Dr. Cotter adds that another concern is that there’s no requirement to have a back-up generator for office-based surgery. “Many of these procedures are performed in high rises where you can’t have a back-up generator. If the power goes out due to a storm or any other reason, you’re stuck. There are also the issues of air quality, water quality and infection control. There are 600 conditions for coverage that are designed for patient safety that these office-based surgeries are not required to maintain. While they must be accredited by the same bodies as ASCs, they don’t have the same accreditation criteria. They’re accredited as offices; ASCs are accredited as ASCs. It’s a totally different set of criteria,” he explains.

“Some patients in Virginia have had nightmare experiences during office-based surgery. If you develop a complication or a problem in an office-based setting and there’s no nurse anesthetist there, the patient’s going to go through abject misery,” Dr. Cotter avers. “Once patients are educated and informed about the comfort and safety advantages of ASCs, I just don’t think office-based cataract surgery is going to evolve. But, there are going to be great efforts to make office-based procedures grow. iOR is very convincing with young doctors.”

He also notes that there’s no Medicare reimbursement for office-based procedures. “Surgeons are only reimbursed for the IOL. There is no prospect of being reimbursed for the entire procedure. The earliest that could possibly happen is 2027,” Dr. Cotter adds.

For these reasons, Dr. Cotter doesn’t believe that office-based surgery is where we’re headed. “I’ve been doing this for a lot of years, and I’ve never seen anything pan out long-term that wasn’t in the best interest of the patient,” he says. “I think state legislators are going to slowly start loosening their certificate-of-need laws for ophthalmology because 80-plus percent of cataracts are now performed in an ASC setting. They will loosen up for cataract surgery so that it’s easier to open up an ASC. I think that’s the future.” 

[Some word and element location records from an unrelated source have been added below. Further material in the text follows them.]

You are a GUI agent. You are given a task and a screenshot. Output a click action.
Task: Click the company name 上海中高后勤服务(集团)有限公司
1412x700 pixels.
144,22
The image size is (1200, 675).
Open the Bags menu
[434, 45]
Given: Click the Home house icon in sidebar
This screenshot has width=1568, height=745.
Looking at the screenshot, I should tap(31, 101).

Dr. Kugler is medical director of in-office surgery company iOR Partners. Drs. Stahl and Cotter have no related financial disclosures.


1. Kugler LJ, Kapeles M, Durrie DS. Safety of office-based lens surgery: A US multicenter study. J Cataract Refract Surg. June 5, 2023. Published ahead of print.
2. Zwolak RM, Trout HH. Vascular surgery and the Resource-based Relative Value Scale five-year review. J Vasc Surg 1997;25:6:1077-1086.